Originally produced as part of the BBC’s Classic Albums series, the documentary examines how The Beach Boys went from writing novelty songs about surfing, girls and cars (and any combination of the three), to creating a full-length pop album whose musicianship matched classical music standards and whose execution and production rivaled that of a Hollywood movie. For the most part, the “how” is singer, bassist, songwriter and producer Brian Wilson.

Worn out from years on the road and a seemingly endless run of hit singles, Wilson retreated to the studio in 1965. Competitively inspired by The Beatles and other British Invasion acts, Wilson honed his skills as a songwriter and arranger. He put down his bass guitar and, as the cliché goes, his new instrument was the recording studio. He also utilized the talents of The Wrecking Crew, the crack team of young Los Angeles session musicians who made their bones playing on hit records by Phil Spector, another of Wilson’s contemporaries and inspirations. Wilson would work on new song ideas with The Wrecking Crew, asking them to play the music in his head over and over until they got it right.

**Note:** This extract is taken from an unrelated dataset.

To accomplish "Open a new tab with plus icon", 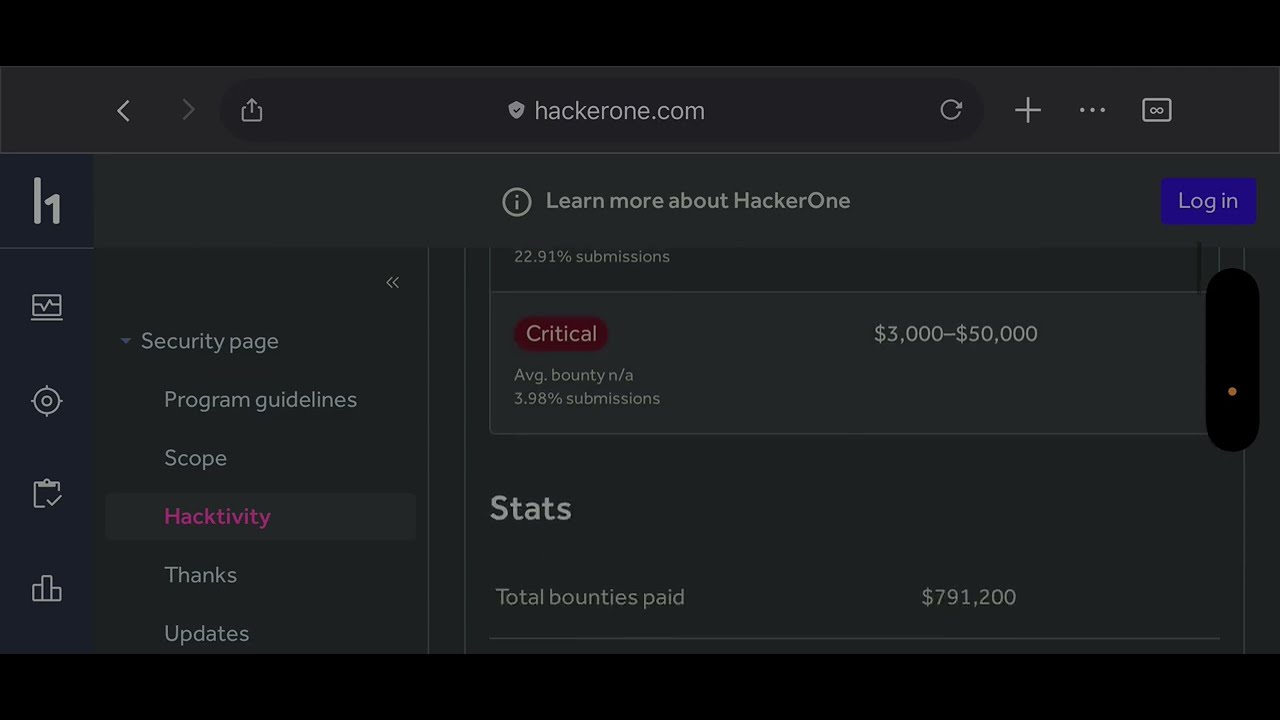I will 1028,110.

While The Beach Boys toured overseas, Wilson and lyricist Tony Asher worked on the songs that would become Pet Sounds. In Wilson’s words, “I tried to write something better than the surf songs and car songs.” Asher’s background was in advertising, and there’s something about the songs that is commercial in the best way possible, creating an emotional commonality most anyone could relate to. At the same time, there was a weariness and melancholy, which undercut the sunny Southern California melodies and gave them more artistic heft than the usual top 40 pop fluff. While not a concept album, the songs were still all of a piece, giving the album a beginning, middle and end.

The band got word while on tour that Wilson was working on something special. Back home the hard work began, as Wilson meticulously coached the band through cutting vocals for the orchestral pop he had spent months putting together. Described by Beach Boy Bruce Johnston as being “between a hipster” and a “famous British general,” Brian Wilson was a taskmaster in the studio, who “demanded everything from everybody.” Rhythm guitarist Al Jardine described the sessions as “total stress,” while Mike Love called them “a labor of love,” which is a nice way for the famously salty lead singer to say they were a pain in the ass.

Pet Sounds took 10 months to record and cost the then extravagant sum of $70,000, roughly equivalent to a half millions dollars today. Ironically, when delivered to Capitol Records, the band’s label didn’t hear a hit. While the album sold modestly at the time, its legend grew over the years. It almost single-handedly created the idea of “baroque pop,” and would directly inspire The Beatles’ celebrated 1967 concept album Sgt. Pepper’s Lonely Hearts Club Band. Anytime an artist retreats into the studio to work slavishly on their “masterpiece,” they are trying to evoke the mystique and legend of Pet Sounds, whether or not the finished product lives up to the comparison.

Making Pet Sounds is studious and detailed, as you’d expect from the BBC. There’s no new revelations or insights, and it seems to gloss over some of the internal frictions within the band, especially between the chubby, awkward Wilson, and his jock-y cousin Love (who was allegedly resistant to Brian’s artistic ambitions). As a mere celebration of the album, however, it works. There had been good, even great rock and pop albums before it, but Pet Sounds was the first time a rock or pop group created a cohesive collection of songs which demanded its audience take it as seriously as a novel or film. Art and culture change with the times, there’s not a lot you can do about it, but an album tells a story and creates a world that a stand-alone song or EP simply can’t. Perhaps the long-form album no longer fits into the rapid-fire world of today, where we cherry pick our favorite songs to listen to on earbuds, reducing the artist’s months of sonic craftsmanship to a shrill buzz, but make no mistake, something has been lost.